35 – Fevereiro de 2002

23……………………Dia da Sedução

ATÉ MULHER QUERIA

RAINHA DOS BOMBEIROS ATEIA FOGO AOS CORAÇÕES

Por ela, homens “roíam beira de calçada”. Choravam, ameaçavam matar-se ou matá-la:
“Já tive revólver encostado na testa.”

Com metro e meio de altura, Virgínia Lane fez gente poderosa padecer. Políticos, empresários, banqueiros caíram a seus pés, seduzidos pelas belas pernas, pelo olhar maroto, pelo rebolado, pelas mordidinhas de canto de lábio. Juras de amor, propostas de casamento. Viagens pelo mundo, jóias, apartamentos, automóveis de luxo. Até mulheres, mães de família, sentiam-se atraídas.

“Amei todo o mundo. Até um homossexual, só não posso citar o nome, porque depois que passou pelas minhas mãos virou macho”, ela afirmou com orgulho.

Seu segredo era lembrar-se 24 horas por dia de que era vedete. Isso exigia maneiras especiais no andar, conversar, beijar, abraçar. Foi Rainha dos Bombeiros e recebeu do presidente Getúlio Vargas, seu amante segundo ela afirmou, o título de A Vedete do Brasil.

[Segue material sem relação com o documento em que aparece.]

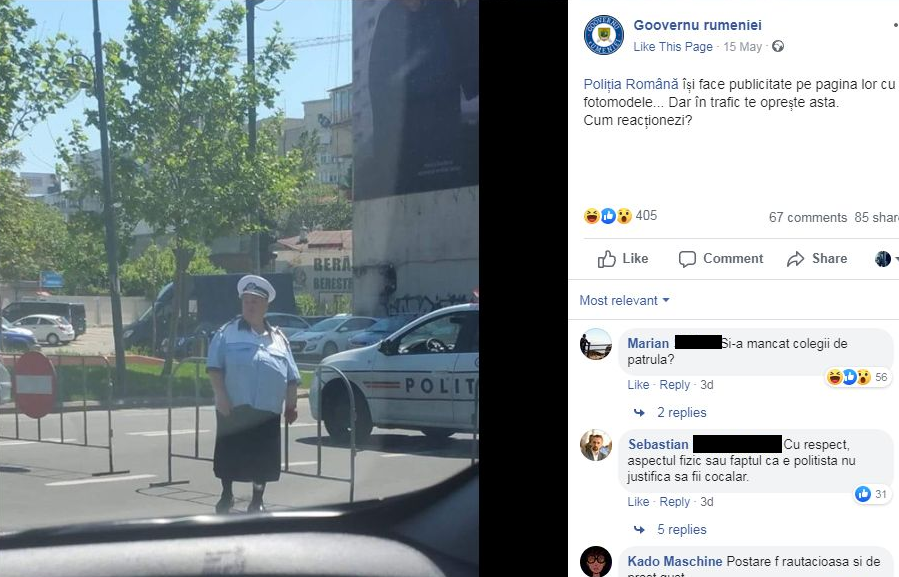899x577 pixels.
Task: Open reactions on Marian's comment
Action: pyautogui.click(x=857, y=377)
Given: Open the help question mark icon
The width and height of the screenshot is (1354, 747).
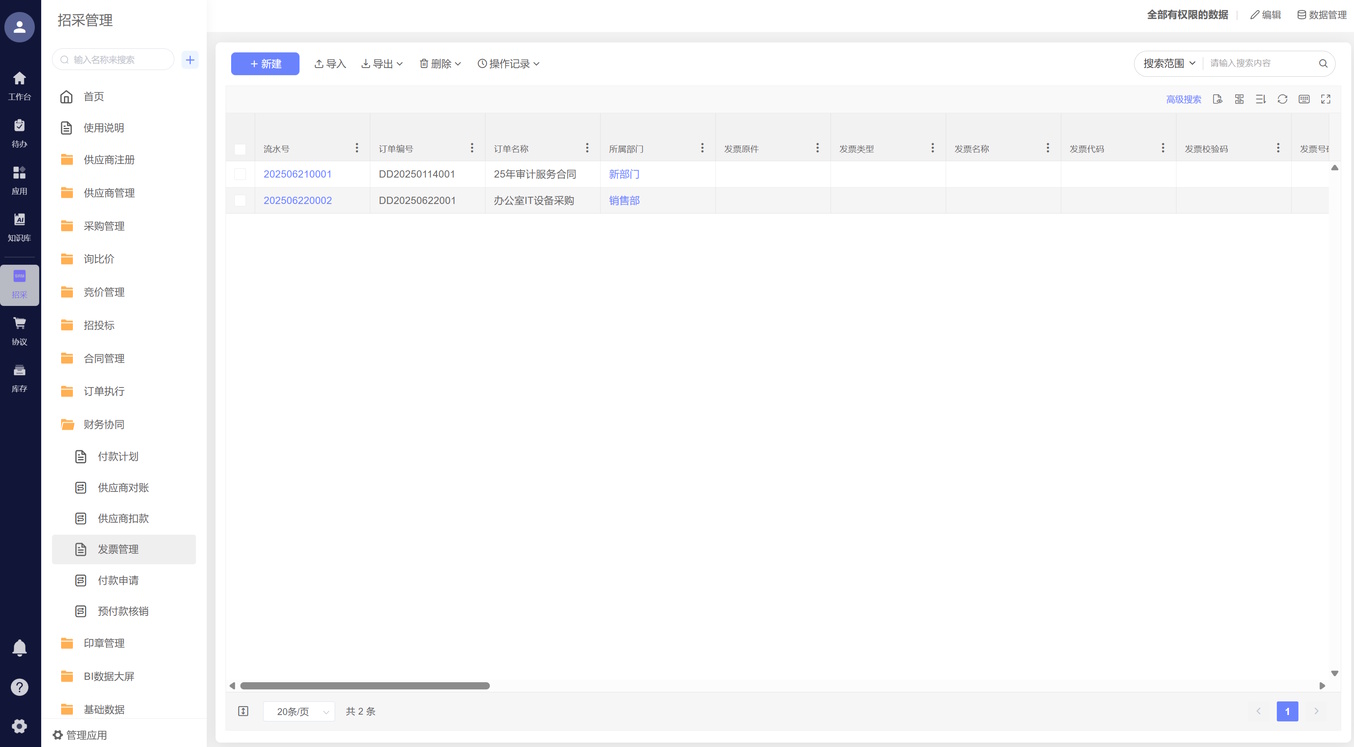Looking at the screenshot, I should 19,687.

A grande dama do Teatro de Revista nos anos de 1950 seduzia sem tirar a roupa. Para desmanchar a platéia, bastava entrar no palco de maiô “viva a virilha”, inventado por ela. Nunca se acanhou. Fez o primeiro nu do cinema nacional, em O Anjo do Lodo, de 1951.

Virgínia nasceu em 28 de fevereiro de 1920 e há tempos promete apimentada biografia: Se Minha Cama Falasse. Vai revelar o nome das “vítimas” que sucumbiram ao canto da sereia.